When Italian entrepreneur Remo Ruffini acquired the struggling Moncler label in 2003, he dreamed of transforming the utilitarian jacket maker into a global luxury brand in which the French company’s signature goose down feather linings could be used for more than just fighting the arctic chill. Now, with the opening of the first Moncler shop at Bal Harbour, the firm’s cold weather designs are getting their first warm welcome.
“Moncler has always been very classic—functional but in many ways all about sport, particularly ski. So the goal was to make something more contemporary and ‘of the moment,’” says Ruffini, who enlisted the services of a handful of international designers—from Nicolas Ghesquière and Junya Watanabe to Giambattista Valli and Thom Browne—to collectively transform his vision of “the global down jacket” into a red hot fashion label identifiable by its distinctive red, white and blue logo, picturing MonDuck, the brand’s iconic duck character, behind twin mountain peaks.

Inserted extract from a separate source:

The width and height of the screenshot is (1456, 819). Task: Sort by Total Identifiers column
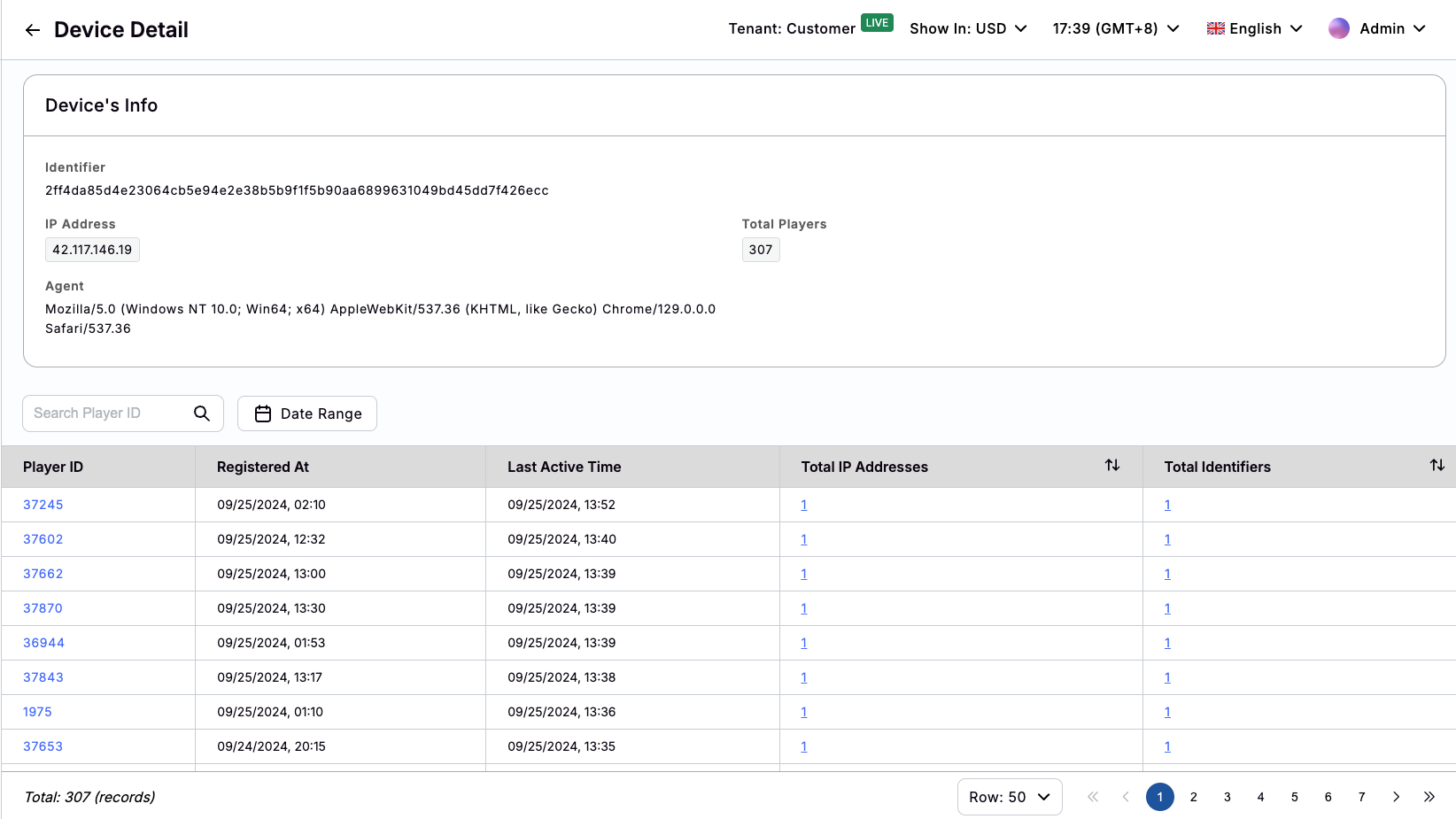1437,466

Together they created a series of fashion-forward, street-worthy collections—including Gamme Rouge and Gamme Bleu, as well as the updated Grenoble ski line—to bring an element of cool (as in hip) to a younger generation. More recently Ruffini launched a line of eyewear through Mykita and a joint partnership with Pharrell Williams, the clothing designer and Grammy-winning music producer, as part of the brand’s global expansion beyond outerwear. The idea, says Ruffini, is “to expand our collections to address the daily demands of contemporary life. It doesn’t have to be just for the ski slopes; it can also be for a man to wear over a suit to the office or even a woman to wear to the opera.”
Of course, the Moncler name was hitting the streets long before Ruffini made the transition official. As early as the 1980s teenagers began adopting the puffy coats as a kind of serviceable urban uniform, a look subsequently adopted by everyone from Giorgio Armani and Ralph Lauren to Chanel and Yves Saint Laurent. Nevertheless, the transformation into a bona fide fashion label springboarded in 2009 when celebrated photographer Bruce Weber was brought in to create a buzz and celebrities like Christina Aguilera, Hugh Jackman, Madonna and Kanye West took the look to the masses. For his fifth and latest campaign, Weber creates a series of whimsical images depicting models in storm jackets mixing it up on an ice cap with a few frolicking polar bears, a nod to the company’s charitable effort in collaboration with Green Chimneys, which provides animal-assisted therapy for kids, as well as care for the animals.
Moncler’s success under the helm of Ruffini would no doubt please Rene Ramillon, the brand’s intrepid French founder, who began making sleeping bags in 1952 and later, in 1955, designed the first down-filled jacket for mountain climber Lionel Terray’s foray up the Himalayas’ Makalu peak, the fifth highest in the world.
By the 1960s, the Moncler name was so well known for cold weather jackets that the company was commissioned as the official apparel supplier to the French team at the 1968 Winter Olympics. Four years later, at the request of the French Olympic ski team, Moncler refined its puffy jackets again using a new micro-thin nylon fabric that rendered them extremely warm yet remarkably lightweight. Since then innovation has become the company’s calling card. For example, to keep the sporty outdoor spirit of Moncler’s origins intact without layering on the bulk for summer, designer Thom Browne used the down stuffing more sparingly in his Gamme Bleu line, creating lightly quilted nylon hooded vests and shirts layered over suits, trousers, shorts and even seersucker swimwear.
More recently, during the fall runway shows in New York, Moncler literally put its models on ice, as in the Wollman Ice Rink in Central Park, and had them swirl and twirl, with the Manhattan skyline as their backdrop. At the same time, professional skaters illustrated how Moncler’s penchant for experiment has paid off with jackets made of synthetics like Naplak, a material used for bags in the 1960s, and tri-laminate nylon, as well as Scottish wools, flannels and tweeds employed in unexpected ways on outerwear. “Moncler has always been a sport company, and the consumer doesn’t have to miss that message just because we are making something more tailored,” says Ruffini. The sports attitude will be forever attached to the label, he adds, “even if the person wearing it doesn’t play any sport at all.”